I work with guys who, as a result of some bad decisions, have ended up in jail. One is in for the first time because he didn’t control his drinking. Another is in for making and selling meth. Some are in for a short time while others await longer sentences.
I get to work with the ones who have turned to God. One who was in for drinking commented that he couldn’t believe how far off track he had gotten. He was a new person. Soon after getting out though, he is back to uncontrolled drinking.
The one who was in for selling meth, was in at least once before for 2 months. He said while he was in he was on fire for God. Within 4 hours of his release he was making meth again. So here he was, in again, telling his story.

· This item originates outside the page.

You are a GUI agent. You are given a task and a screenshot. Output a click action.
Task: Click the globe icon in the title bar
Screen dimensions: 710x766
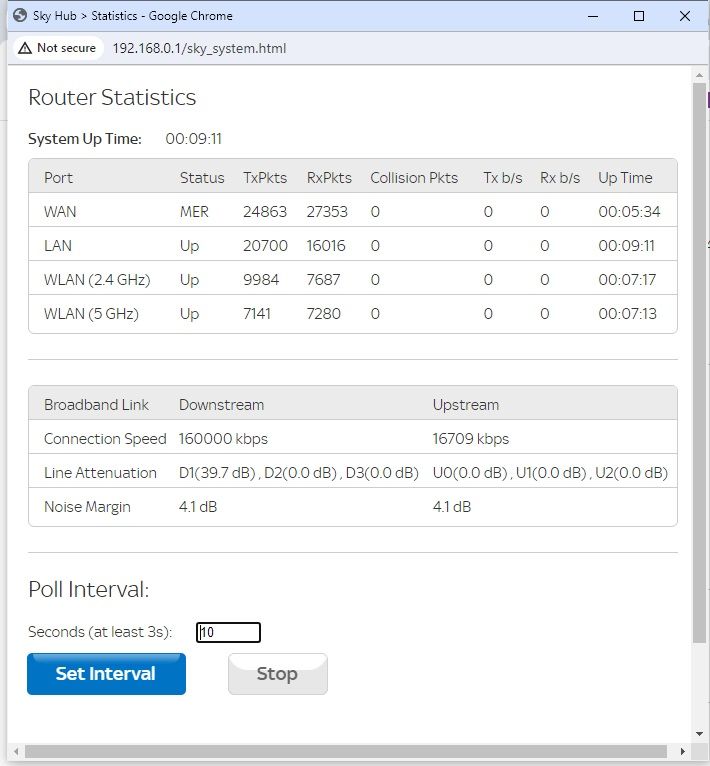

I realize as they tell their stories, that they are not unique. We all struggle to keep from going astray; they just have more trouble with it than some of us who have gained in the fight. They have dug some deep holes for themselves and it will take resolve like never before to break the cycle that grips them.
God is doing His best to help them break it. Psalm 78 says, “Whenever God slew them, they would seek him; they eagerly turned to him again. They remembered that God was their Rock, that God Most High was their Redeemer. But then they would flatter him with their mouths.” I can relate to that.
Is there not that same cycle with all of us to one extent or the other? We forget God; He slays us; we turn back to Him; He helps us. Then we start the cycle over by forgetting Him again.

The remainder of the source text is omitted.